Lemieux J, Kawchuk G, Kongsted A, Hartvigsen J, Abdollah V, Jones A
Department of Physical Therapy, Faculty of Rehabilitation Medicine, University of Alberta, Edmonton, Canada.
Department of Sports Science and Clinical Biomechanics, University of Southern Denmark, Odense, Denmark.
Pilot Feasibility Stud. 2021 Feb 1;7(1):38. doi: 10.1186/s40814-020-00758-z.
Evidenced-based clinical guidelines for the treatment of low back pain (LBP) consistently suggest educating patients about their back pain, its natural course, and providing advice to keep active and continue working. Despite this evidence, clinicians routinely do not follow these recommendations resulting in ineffective and fragmented care. GLA:D® Back, a standardized care package, was originally developed in Denmark to assist clinicians in implementing evidence-based care. This study will evaluate the feasibility of implementing the English version of the Danish GLA:D® Back program in Alberta, Canada.
Thirty-five clinicians from nineteen clinics in Alberta, Canada, participated. Feasibility of program implementation, our primary objective, was evaluated within 3 months. Feasibility success was defined as 50% clinician/clinic adoption in addition to 66-88 enrolled participants registered in the database.

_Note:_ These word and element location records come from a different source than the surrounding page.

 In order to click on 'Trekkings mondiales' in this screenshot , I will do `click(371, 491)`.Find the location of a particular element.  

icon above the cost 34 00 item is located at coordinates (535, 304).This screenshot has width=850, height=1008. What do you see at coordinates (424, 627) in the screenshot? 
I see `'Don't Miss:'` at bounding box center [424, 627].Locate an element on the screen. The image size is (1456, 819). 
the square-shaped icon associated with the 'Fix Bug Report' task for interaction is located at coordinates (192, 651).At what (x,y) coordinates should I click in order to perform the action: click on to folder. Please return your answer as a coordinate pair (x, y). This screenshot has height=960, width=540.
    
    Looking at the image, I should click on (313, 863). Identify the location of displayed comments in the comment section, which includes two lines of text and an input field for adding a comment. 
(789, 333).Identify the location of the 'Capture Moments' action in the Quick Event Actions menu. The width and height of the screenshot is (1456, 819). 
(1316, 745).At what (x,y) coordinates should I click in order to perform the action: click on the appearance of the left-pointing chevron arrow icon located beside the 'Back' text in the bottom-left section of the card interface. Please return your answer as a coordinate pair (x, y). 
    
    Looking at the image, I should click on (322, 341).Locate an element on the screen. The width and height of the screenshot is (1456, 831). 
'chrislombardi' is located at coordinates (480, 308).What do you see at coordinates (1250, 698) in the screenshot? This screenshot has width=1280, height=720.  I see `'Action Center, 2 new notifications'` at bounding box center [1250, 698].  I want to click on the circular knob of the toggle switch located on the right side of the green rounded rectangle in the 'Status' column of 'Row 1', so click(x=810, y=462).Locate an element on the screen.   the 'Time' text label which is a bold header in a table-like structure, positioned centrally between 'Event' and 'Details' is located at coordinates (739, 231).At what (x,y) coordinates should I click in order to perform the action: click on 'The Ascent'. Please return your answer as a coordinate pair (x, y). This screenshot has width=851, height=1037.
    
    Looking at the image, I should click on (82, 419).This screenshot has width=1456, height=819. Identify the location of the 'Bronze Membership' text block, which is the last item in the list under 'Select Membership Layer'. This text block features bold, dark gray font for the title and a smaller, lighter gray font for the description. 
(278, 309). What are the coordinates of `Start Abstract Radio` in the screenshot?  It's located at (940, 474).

Our secondary objectives included collecting data pertaining to clinician confidence, attitudes and behaviour of treating patients, perceived barriers and facilitators of program in addition to collecting patient-data regarding pain, function, general health and self-efficacy.
The majority of the clinics (15/19, 79%) offered GLA:D® Back to their patients within the study period. Of the participating clinicians, GLA:D® Back was delivered by (25/35, 71%) of clinicians. In total, 78 patients were enrolled in the program and (69/78, 88%) participants attended the final assessment. Secondarily, clinicians demonstrated a biomedical and behavioural orientation along with high confidence when treating LBP patients while patient outcomes trended toward improvement.
The English translation of the Danish GLA:D Back program was feasible for Albertan clinicians to implement into practice in both urban and rural settings.
基于证据的腰痛(LBP)治疗临床指南一直建议对患者进行腰痛教育、介绍其自然病程,并提供保持活动和继续工作的建议。尽管有这些证据,但临床医生通常不遵循这些建议,导致护理无效且零散。GLA:D® Back是一个标准化的护理包,最初在丹麦开发,以协助临床医生实施循证护理。本研究将评估在加拿大艾伯塔省实施丹麦GLA:D® Back项目英文版的可行性。
来自加拿大艾伯塔省19家诊所的35名临床医生参与了研究。在3个月内评估项目实施的可行性,这是我们的主要目标。可行性成功的定义是50%的临床医生/诊所采用该项目,此外数据库中有66 - 88名登记参与者。我们的次要目标包括收集与临床医生信心、治疗患者的态度和行为、该项目的感知障碍和促进因素相关的数据,以及收集患者关于疼痛、功能、总体健康和自我效能的数据。
在研究期间,大多数诊所(15/19,79%)向患者提供了GLA:D® Back。在参与的临床医生中,(25/35,71%)的临床医生提供了GLA:D® Back。总共有78名患者登记参加该项目,(69/78,88%)的参与者参加了最终评估。其次,临床医生在治疗LBP患者时表现出生物医学和行为导向以及高度信心,而患者的治疗结果呈改善趋势。
丹麦GLA:D Back项目的英文翻译对于艾伯塔省的临床医生在城市和农村环境中实施到实践中是可行的。